Mais l’on peut se poser la question : comment être dans la joie alors que, dans ma vie, j’ai des difficultés à joindre les deux bouts ? Comment être joyeux quand je manque de quoi assurer la scolarité de mes enfants ? Comment être joyeux quand je vis des situations dramatiques et tragiques, tels que le manque d’amour, la stérilité, la déception, l’incompréhension, la faim, la solitude, l’injustice et la désunion en famille ? Comment être joyeux quand tout ce que j’entreprends échoue alors que les autres autour de moi (et qui ne sont peut-être pas des croyants) prospèrent ? Devant ces situations difficiles et bien d’autres, la tendance naturelle est de penser comme le peuple d’Israël : Dieu m’a abandonné ; il ne voit plus mes larmes. Mais dans le cantique responsorial (le Magnificat), aujourd’hui, Dieu nous assure de sa présence au cœur de nos vies. Même dans les situations dures que nous traversons, il se penche sur nous et fait des merveilles. Voilà pourquoi notre âme doit l’exalter, voilà pourquoi nous devons être joyeux. Nous n’allons pas sous-estimer nos soucis, mais la joie du Seigneur nous est toujours donnée ; elle s’adapte et se transforme, et elle demeure toujours au moins comme un rayon de lumière qui naît de la certitude personnelle d’être infiniment aimé, au-delà de tout. C’est l’expérience de notre Église africaine et congolaise. Avec toutes nos larmes et nos peines, nous expérimentons toujours la joie d’être chrétiens, le fait d’être soutenus par le bonheur intérieur de connaître le Christ et de le servir.

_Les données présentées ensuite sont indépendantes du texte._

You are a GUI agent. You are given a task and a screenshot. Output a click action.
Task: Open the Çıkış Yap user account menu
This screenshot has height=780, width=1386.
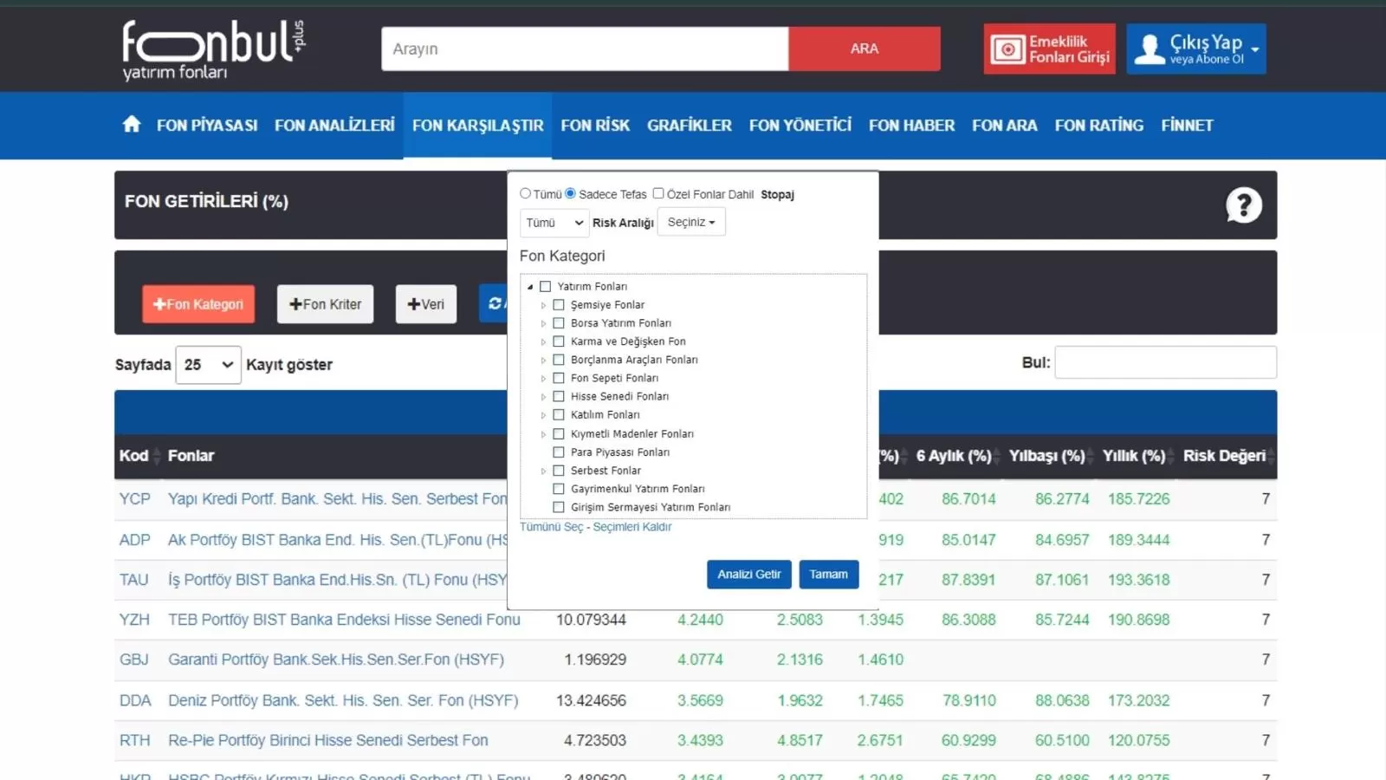pos(1195,49)
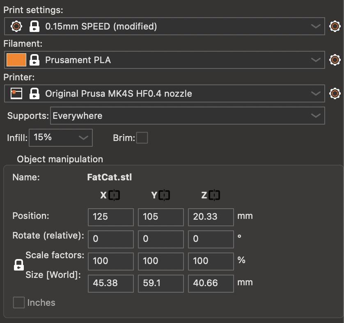Viewport: 344px width, 323px height.
Task: Open printer settings gear icon on right
Action: tap(335, 93)
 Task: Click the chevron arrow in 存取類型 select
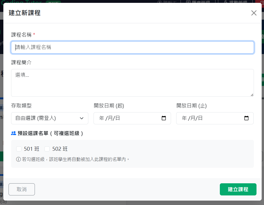click(82, 118)
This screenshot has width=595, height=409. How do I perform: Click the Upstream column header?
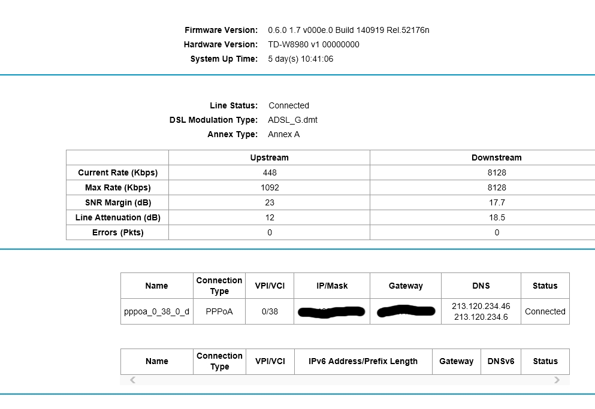coord(269,157)
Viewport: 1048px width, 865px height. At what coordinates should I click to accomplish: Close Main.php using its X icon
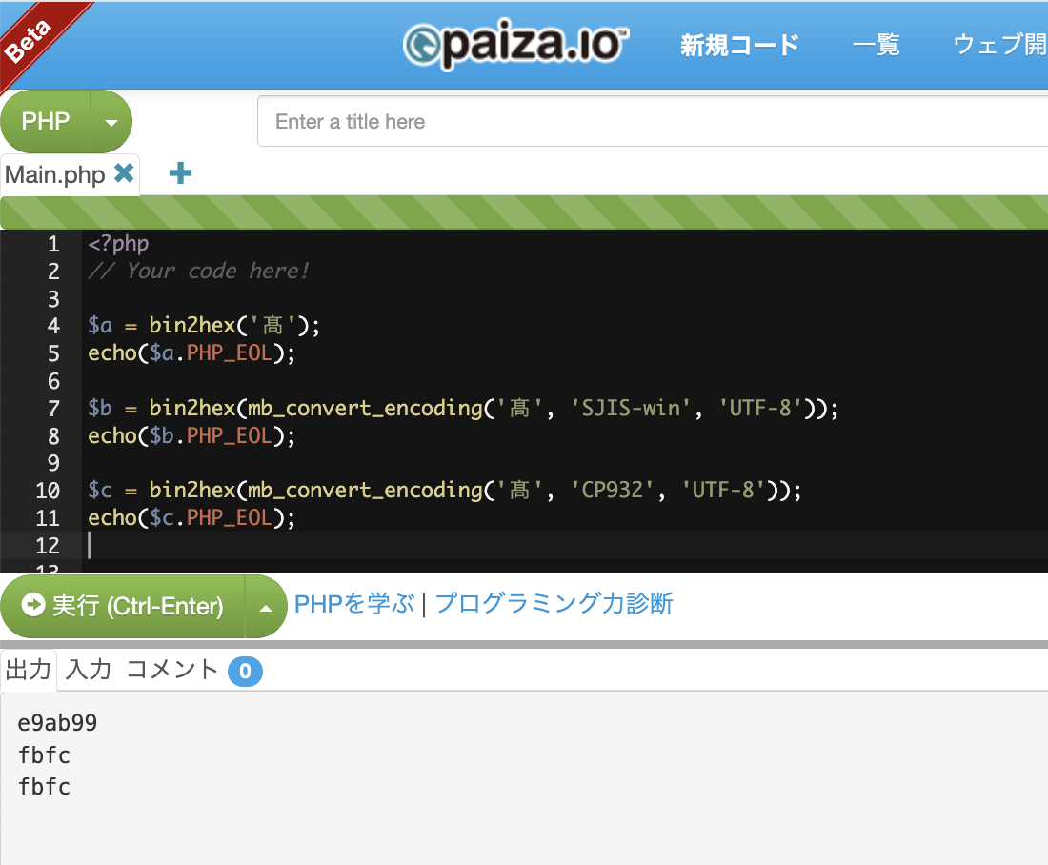coord(123,174)
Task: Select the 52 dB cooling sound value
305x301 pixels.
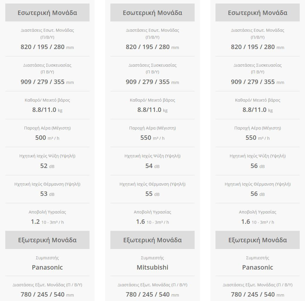Action: pyautogui.click(x=44, y=166)
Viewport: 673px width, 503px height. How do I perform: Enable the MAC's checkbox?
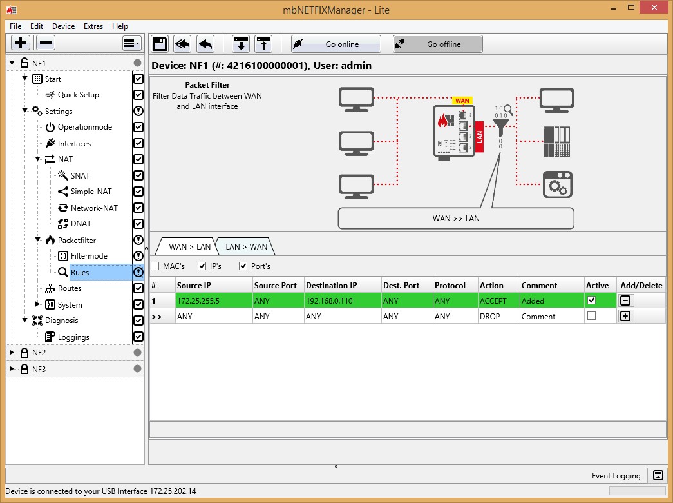[155, 266]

Le secret du Gaudete, de la vraie joie, le renoncement à soi, l’oublie de ses propres souffrances pour se donner pour les autres. La figure et la prédication de Jean-Baptiste nous invitent à ce témoignage, comme nous l’écoutons dans l’Évangile. Jean s’est retiré dans le désert pour vivre une vie très austère et inviter ainsi, également à travers sa vie, les personnes à se convertir. Il n’est pas le Messie, ce n’est pas la lumière. Ce n’est pas Élie revenu sur terre, ni le grand prophète attendu. C’est le précurseur, simple témoin, entièrement soumis à Celui qu’il annonce ; une voix dans le désert. Vivant aujourd’hui dans le désert d’un monde flou et brisé par les attentes déçues, nous avons également besoin de voix qui nous annoncent simplement que Dieu est là, toujours proche, même s’il semble absent. Jean-Baptiste est une voix dans le désert et un témoin de la lumière. Telle est précisément la mission du temps de l’Avent, la clef de la joie parfaite : être témoins de la lumière, et nous ne pouvons l’être que si nous portons en nous la lumière, si nous sommes non seulement sûrs qu’il y a la lumière mais que nous avons vu et touché la lumière que le Christ nous donne dans sa Parole et dans ses sacrements. Jean-Baptiste ne communique pas sa propre lumière mais celle du Seigneur. Les gens qui pensent être des porteurs de lumière, sans pourtant avoir été illuminés par le Christ, l’unique vraie lumière, ne créent pas quelques paradis terrestres mais, au contraire, ils instaurent des dictatures et des systèmes totalitaires dans lesquels même la plus petite étincelle d’humanité vraie est étouffée.
La joie du Seigneur remplit le cœur de ceux et celles qui s’oublient et se passionnent pour la mission d’éclairer les périphéries, de se faire la voix des hommes et des femmes pris en otage par des idéologies tissées de mensonge et de terreur. Prions au cours de cette messe pour que le Seigneur nous donne la grâce d’être des témoins joyeux de sa présence parmi nous, maintenant et pour les siècles des siècles. Amen ! Père Raphaël Bazebizonza, sj.